_About this exercise_. Make an exact copy of the entries that come next.

(Collected data entries)
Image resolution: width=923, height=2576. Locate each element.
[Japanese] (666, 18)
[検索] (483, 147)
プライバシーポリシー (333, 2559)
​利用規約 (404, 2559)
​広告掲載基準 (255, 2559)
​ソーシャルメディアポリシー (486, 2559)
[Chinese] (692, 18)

_Reply to the task_.
Image resolution: width=923, height=2576. Locate each element.
[Japanese] (666, 18)
[検索] (483, 147)
プライバシーポリシー (333, 2559)
​利用規約 (404, 2559)
​広告掲載基準 (255, 2559)
​ソーシャルメディアポリシー (486, 2559)
[Chinese] (692, 18)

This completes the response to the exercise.